Add sarm #2639

pkooij · 2025-12-12T19:04:49Z

Differences compared to original:

Handling insufficient history (sampling):
LeRobot:
Clamps indices to valid bounds and applies copy-padding at the beginning and end.
Samples frames in a bidirectional manner (both backward- and forward-looking).
Original:
Uses an adaptive stride when looking backward and there is not enough history.

Progress visualization

Of trained SARM model for sparse and dense annotations (sparse every frame inference, dense has stride = 30)

Inference example on failed episode, (sparse and dense) (https://huggingface.co/datasets/lerobot-data-collection/eval_pi0_fold_11-30_1) (not in training data)

TODO:

Test RA_BC on real robot
Add RA_BC training loss curves

into feat/add_rewind

* Add generate and validate script * fix precommit * Improve generate embeddings function by using dataset tools (#2206) --------- Co-authored-by: Michel Aractingi <[email protected]>

HuggingFaceDocBuilderDev · 2025-12-12T19:06:18Z

The docs for this PR live here. All of your documentation changes will be reflected on that endpoint. The docs are available until 30 days after the last update.

s1lent4gnt · 2025-12-15T14:15:55Z

docs/source/sarm.mdx

+</hfoption>
+<hfoption id="dual">
+
+Visualize annotations using the `--visualize-only` flag:


We can remove this example,or we say this command to show both annotation because it looks similar to the above

s1lent4gnt · 2025-12-15T14:22:33Z

docs/source/sarm.mdx

+
+| Argument               | Description                                              |
+| ---------------------- | -------------------------------------------------------- |
+| `--visualize-only`     | Only visualize predictions (no RABC computation)         |


Change RABC to RA-BC for consistency

s1lent4gnt · 2025-12-15T14:38:40Z

src/lerobot/configs/train.py

+
+    # RA-BC (Reward-Aligned Behavior Cloning) parameters
+    use_rabc: bool = False  # Enable reward-weighted training
+    rabc_progress_path: str | None = None  # Path to precomputed SARM progress parquet file


Is it possible to infer the SARM progress from the dataset?

s1lent4gnt · 2025-12-15T14:41:36Z

pyproject.toml

    "ninja>=1.11.1,<2.0.0",
    "flash-attn>=2.5.9,<3.0.0 ; sys_platform != 'darwin'"
 ]
+sarm = ["lerobot[transformers-dep]", "faker>=33.0.0,<35.0.0"]

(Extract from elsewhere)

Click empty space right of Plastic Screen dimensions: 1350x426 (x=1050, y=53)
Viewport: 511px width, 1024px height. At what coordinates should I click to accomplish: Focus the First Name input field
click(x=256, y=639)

I think we need to add matplotlib for subtask_annotation.py

s1lent4gnt · 2025-12-15T14:56:35Z

src/lerobot/data_processing/sarm_annotations/subtask_annotation.py

@@ -0,0 +1,1221 @@
+#!/usr/bin/env python


I got memory/RAM issue running this script with Qwen/Qwen3-VL-4B-Instruct. We need to investigate why?

s1lent4gnt · 2025-12-15T14:59:31Z

src/lerobot/data_processing/sarm_annotations/subtask_annotation.py

+from pydantic import BaseModel, Field
+from qwen_vl_utils import process_vision_info
+from rich.console import Console
+from transformers import AutoProcessor, Qwen3VLMoeForConditionalGeneration


The subtask annotation can only use Qwen models family, maybe it's better to make it work with other models that maybe better than Qwen in the future.

s1lent4gnt · 2025-12-15T15:15:13Z

src/lerobot/policies/act/modeling_act.py

    def __init__(
        self,
        config: ACTConfig,
+        **kwargs,


We need to add per-sample losses.

s1lent4gnt · 2025-12-15T15:15:31Z

src/lerobot/policies/diffusion/modeling_diffusion.py

    def __init__(
        self,
        config: DiffusionConfig,
+        **kwargs,


We need to add per-sample losses here too.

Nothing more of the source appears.